The goal of an effective attic ventilation system is to help fight heat buildup inside the attic during the warmer months and moisture buildup in the colder months. Additionally, in climates where snow and ice are common, attic ventilation can help fight the formation of ice dams. To achieve these goals the attic needs cooler, dryer air entering low (near the eave or the roof’s lowest edge) so it can flush out any warm, moist air that may have built up inside, pushing it out through the roof’s exhaust vents positioned as close to the peak as possible. This balanced-airflow approach allows the air to “wash” the entire underside of the roof deck from low to high.

2. “What if it’s not possible to balance the attic ventilation system 50 percent intake/50 percent exhaust?”
If it cannot be balanced it’s better to have more intake than exhaust because it has been our experience most attics lack proper intake ventilation, which is the leading cause of venting callbacks. Additionally, any excess intake will become exhaust on the leeward side of the house because the intake vents on the windward side of the house will have “pressurized” the attic. As a result, the intake vents on the leeward side of the house will work “with” the exhaust vents to release air.

However, if the attic has more exhaust than intake it potentially can cause the extra exhaust to pull its missing intake from itself (if it’s a ridge vent) or from another nearby exhaust vent (from one wind turbine to another or one roof louver to another), which means possible weather ingestion.
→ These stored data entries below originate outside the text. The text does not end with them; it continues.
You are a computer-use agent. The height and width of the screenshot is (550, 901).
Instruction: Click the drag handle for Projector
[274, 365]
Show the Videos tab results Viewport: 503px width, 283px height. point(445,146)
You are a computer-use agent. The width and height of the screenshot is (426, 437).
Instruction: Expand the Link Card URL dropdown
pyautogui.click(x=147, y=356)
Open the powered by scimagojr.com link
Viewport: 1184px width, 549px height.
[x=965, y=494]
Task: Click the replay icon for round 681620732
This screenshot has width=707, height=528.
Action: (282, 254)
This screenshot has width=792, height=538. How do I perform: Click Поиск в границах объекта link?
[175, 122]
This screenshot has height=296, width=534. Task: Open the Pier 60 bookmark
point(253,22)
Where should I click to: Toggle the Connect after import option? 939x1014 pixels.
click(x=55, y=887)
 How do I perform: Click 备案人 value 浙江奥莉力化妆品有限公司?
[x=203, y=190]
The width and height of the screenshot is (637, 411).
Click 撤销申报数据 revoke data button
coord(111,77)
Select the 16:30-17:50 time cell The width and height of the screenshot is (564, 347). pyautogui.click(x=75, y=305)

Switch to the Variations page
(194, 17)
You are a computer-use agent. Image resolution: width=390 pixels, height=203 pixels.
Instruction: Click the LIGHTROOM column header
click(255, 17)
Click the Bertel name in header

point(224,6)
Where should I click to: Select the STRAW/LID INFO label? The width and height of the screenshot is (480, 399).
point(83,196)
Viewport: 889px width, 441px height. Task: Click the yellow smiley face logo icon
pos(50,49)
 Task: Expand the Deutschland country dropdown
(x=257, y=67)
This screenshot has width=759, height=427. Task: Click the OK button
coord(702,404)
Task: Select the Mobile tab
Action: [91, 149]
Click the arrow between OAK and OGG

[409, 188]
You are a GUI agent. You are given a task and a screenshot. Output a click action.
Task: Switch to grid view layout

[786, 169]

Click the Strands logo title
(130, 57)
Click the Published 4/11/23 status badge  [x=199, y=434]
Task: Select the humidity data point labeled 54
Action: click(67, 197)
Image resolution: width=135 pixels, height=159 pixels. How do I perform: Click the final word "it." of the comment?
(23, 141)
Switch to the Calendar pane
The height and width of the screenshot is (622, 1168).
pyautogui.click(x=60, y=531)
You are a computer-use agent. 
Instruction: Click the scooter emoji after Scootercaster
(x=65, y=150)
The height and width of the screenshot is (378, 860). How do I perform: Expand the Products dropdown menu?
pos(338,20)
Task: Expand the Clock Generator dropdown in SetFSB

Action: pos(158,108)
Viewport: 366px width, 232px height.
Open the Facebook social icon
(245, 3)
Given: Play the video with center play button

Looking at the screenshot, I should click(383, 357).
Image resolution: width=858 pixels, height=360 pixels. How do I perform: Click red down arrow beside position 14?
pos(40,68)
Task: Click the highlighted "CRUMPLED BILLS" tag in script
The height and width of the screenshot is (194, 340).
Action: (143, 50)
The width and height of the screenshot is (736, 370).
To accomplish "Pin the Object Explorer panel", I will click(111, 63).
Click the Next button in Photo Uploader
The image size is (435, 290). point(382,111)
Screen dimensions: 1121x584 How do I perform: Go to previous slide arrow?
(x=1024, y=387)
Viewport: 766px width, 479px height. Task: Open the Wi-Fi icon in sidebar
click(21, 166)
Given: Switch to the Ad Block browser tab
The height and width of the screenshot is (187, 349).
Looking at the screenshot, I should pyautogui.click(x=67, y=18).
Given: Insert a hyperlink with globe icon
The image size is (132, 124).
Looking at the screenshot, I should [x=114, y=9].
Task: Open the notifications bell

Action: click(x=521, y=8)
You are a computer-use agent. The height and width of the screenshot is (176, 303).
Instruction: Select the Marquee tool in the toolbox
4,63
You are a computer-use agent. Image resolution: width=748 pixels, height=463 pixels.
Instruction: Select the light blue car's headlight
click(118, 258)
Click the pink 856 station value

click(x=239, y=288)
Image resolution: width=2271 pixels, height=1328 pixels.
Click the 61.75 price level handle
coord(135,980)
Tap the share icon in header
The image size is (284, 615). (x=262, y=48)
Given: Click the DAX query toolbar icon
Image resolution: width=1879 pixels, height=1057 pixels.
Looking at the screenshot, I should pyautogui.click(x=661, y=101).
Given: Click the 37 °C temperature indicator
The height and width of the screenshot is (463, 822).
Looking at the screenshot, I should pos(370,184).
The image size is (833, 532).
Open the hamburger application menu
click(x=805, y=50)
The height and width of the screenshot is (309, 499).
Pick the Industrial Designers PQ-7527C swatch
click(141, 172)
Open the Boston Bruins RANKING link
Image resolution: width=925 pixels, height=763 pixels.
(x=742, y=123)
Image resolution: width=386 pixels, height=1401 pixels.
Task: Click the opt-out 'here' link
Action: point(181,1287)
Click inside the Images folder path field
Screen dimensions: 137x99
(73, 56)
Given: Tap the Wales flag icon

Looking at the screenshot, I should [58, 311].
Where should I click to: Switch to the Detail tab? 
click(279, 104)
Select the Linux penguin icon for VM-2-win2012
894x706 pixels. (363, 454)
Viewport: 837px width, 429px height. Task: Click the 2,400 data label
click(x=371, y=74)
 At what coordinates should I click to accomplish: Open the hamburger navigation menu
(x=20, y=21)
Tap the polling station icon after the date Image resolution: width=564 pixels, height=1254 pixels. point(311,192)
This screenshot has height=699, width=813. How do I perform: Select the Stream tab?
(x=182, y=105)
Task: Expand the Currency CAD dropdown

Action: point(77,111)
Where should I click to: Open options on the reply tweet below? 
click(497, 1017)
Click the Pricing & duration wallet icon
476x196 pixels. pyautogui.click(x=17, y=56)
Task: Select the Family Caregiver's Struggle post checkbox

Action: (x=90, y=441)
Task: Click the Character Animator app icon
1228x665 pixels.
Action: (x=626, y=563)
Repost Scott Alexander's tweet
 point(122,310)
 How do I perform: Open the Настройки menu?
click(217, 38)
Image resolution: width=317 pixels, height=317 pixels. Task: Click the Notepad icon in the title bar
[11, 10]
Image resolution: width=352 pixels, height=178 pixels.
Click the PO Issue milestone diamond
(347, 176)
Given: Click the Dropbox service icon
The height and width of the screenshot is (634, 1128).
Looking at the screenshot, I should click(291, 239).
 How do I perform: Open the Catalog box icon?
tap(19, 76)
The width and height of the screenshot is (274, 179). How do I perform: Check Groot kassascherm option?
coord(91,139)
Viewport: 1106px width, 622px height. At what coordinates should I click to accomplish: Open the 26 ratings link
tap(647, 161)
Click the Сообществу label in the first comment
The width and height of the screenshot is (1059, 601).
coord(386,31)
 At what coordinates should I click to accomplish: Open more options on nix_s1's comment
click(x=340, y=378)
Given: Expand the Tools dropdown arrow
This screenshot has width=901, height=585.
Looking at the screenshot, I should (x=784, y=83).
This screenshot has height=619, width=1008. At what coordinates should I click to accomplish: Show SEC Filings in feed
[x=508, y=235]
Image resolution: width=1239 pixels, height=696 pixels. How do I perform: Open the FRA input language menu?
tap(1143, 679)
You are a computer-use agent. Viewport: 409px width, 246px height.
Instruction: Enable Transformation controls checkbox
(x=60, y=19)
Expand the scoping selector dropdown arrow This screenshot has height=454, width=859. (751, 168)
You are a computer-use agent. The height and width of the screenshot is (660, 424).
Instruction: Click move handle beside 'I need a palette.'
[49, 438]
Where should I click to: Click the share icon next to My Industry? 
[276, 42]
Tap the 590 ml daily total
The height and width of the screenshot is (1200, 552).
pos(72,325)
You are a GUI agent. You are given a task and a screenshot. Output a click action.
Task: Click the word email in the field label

3. “What if the roof has 40 feet of available ridge length but the math calls for only 30 feet of ridge vent needed?”
It is OK to install all 40 feet of ridge vent as long as it can be balanced with intake ventilation. If the amount of intake ventilation cannot match the entire 40 feet of ridge vent, consider reducing the width of the ridge vent slot (thereby reducing the vent’s NFA per linear foot) to accommodate the amount of intake NFA available. Doing this keeps the airflow continuous along the entire horizontal ridge and balanced high and low. As always, be sure the overall amount of ventilation meets code requirements.

4. “If attic access is not practical is there another way to measure the attic square footage?”
Ideally, the attic square footage would be measured at the attic floor length x width (regardless of roof pitch, by the way). If this is not possible, and the homeowner does not have any documentation on file listing attic square footage, you could use the footprint of the house (aerial view of the house) or the number of shingle squares (one shingle square equals 100 square feet) to estimate the attic square footage. Neither of the alternate measuring tactics, however, is as accurate as an attic floor measurement.

5. “How does roof pitch come into play when calculating attic ventilation?”
Current IRC requirements do not factor the role a roof’s pitch plays in the amount of attic ventilation needed, but ventilation manufacturers do. Generally, as the roof pitch increases the volume inside the attic also increases along with the amount of needed attic ventilation. Here’s a rule of thumb to follow:

  • Up to 6:12 roof pitch use the standard formula as explained in this article.
  • 7:12 to 10:12 roof pitches increase the amount of ventilation by 20 percent.
  • 11:12 roof pitch and higher increase the amount of ventilation by 30 percent.

For projects involving vents with motors, the calculation formula is different.